I set aside two hours the next day. After working through the C-A-T System, finding things I could use for my improvement, how I could clarify my position and thoughts with those who matter, I came up with a list of things within the criticism that were worthless, hurtful, in error, and made my blood boil as I contemplated how to justify myself and prove to everyone involved that I had been falsely blamed.

Then, it HIT ME! One of the key abilities of emotionally intelligent people (and I wanted to become one!) is that they do not feel the need to vindicate, justify, or explain themselves to everyone in the world. I would apologize where appropriate, explain where it mattered, and forgive others and myself. AND THEN… I would let the rest go, realizing that by seeking to justify or vindicate myself, even more people would know about the situation. Other people would be hurt. Those who know me well will not believe lies. Those who love me will still love me, and no matter how many “proofs” I lay out, those who want to believe lies do not care what the truth really is. So there was nothing to be gained and much to lose by not letting go of the anger, frustration, and desire to vindicate/justify myself.

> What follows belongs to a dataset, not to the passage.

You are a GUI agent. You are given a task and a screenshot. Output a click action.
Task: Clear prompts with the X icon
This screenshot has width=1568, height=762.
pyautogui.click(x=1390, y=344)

Still, whenever I thought of the whole situation, the anger and revenge tried to upset me again. HOW? How can I truly rid myself of this response to the situation? Then, I had an idea. Imagination is such a powerful tool! Just like using our imagination to “see” the best way to respond to potential danger/harm can prepare us for those times when they come, so can the imagination beautifully empower us to rid ourselves of negative emotions and actions.

Now, my sweet, brilliant, lovely mom was a bit of a packrat. She saved empty paper towel cores because the VBS workers might need them for craft time. (They make great binoculars.) But I never saw her save an empty toothpaste tube. Never. Worthless clutter. It just so happened I had a nearly empty tube available.

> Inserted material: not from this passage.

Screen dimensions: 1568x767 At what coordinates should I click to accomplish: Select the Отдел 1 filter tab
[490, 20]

That’s what this worthless criticism was to me. Trash. Clutter. Anger-inducing. Frustrating. So, I should just toss it as trash. Nothing of value to me, except to teach me to Let Go! So, I took my little list of worthless, hurtful, wrong, anger-inducing TRASH and rolled it up in my toothpaste tube, and spoke to it as I threw it away. “You are trash. I am rid of you. You are worthless to me. I never want to think of you again.” I did feel relief. Really!

A few hours later, the whole hurtful incident started replaying in my mind as I thought of yet another way I could get even with those responsible, and vindicate myself. My method didn’t work. WAIT! Yes, I threw those things away. I dealt with them as I should. But they were still near me. So, I bagged up all the trash in the can with the toothpaste tube in it. “YOU are not welcome in my home ever again! Where I was wronged, I forgive them. Where I was wrong, I forgive myself. Where I was misunderstood, I will let my work and character speak for itself. YOU have taken enough of my energy, joy, peace, and thoughts. NO MORE!” And I walked the whole bag of trash to the dumpster outside, tossed it in and said, “Goodbye forever, worthless trash!”

When something triggers negative feelings or thoughts surrounding this, I take a deep breath, sigh a little and think, “Thank goodness THAT is gone.” Yes, it worked. I hope you find your own particular way to let go of things that you cannot change and actively take away from them the power you had relinquished to them – the power to decide how you will ACT to become the person you truly want to be.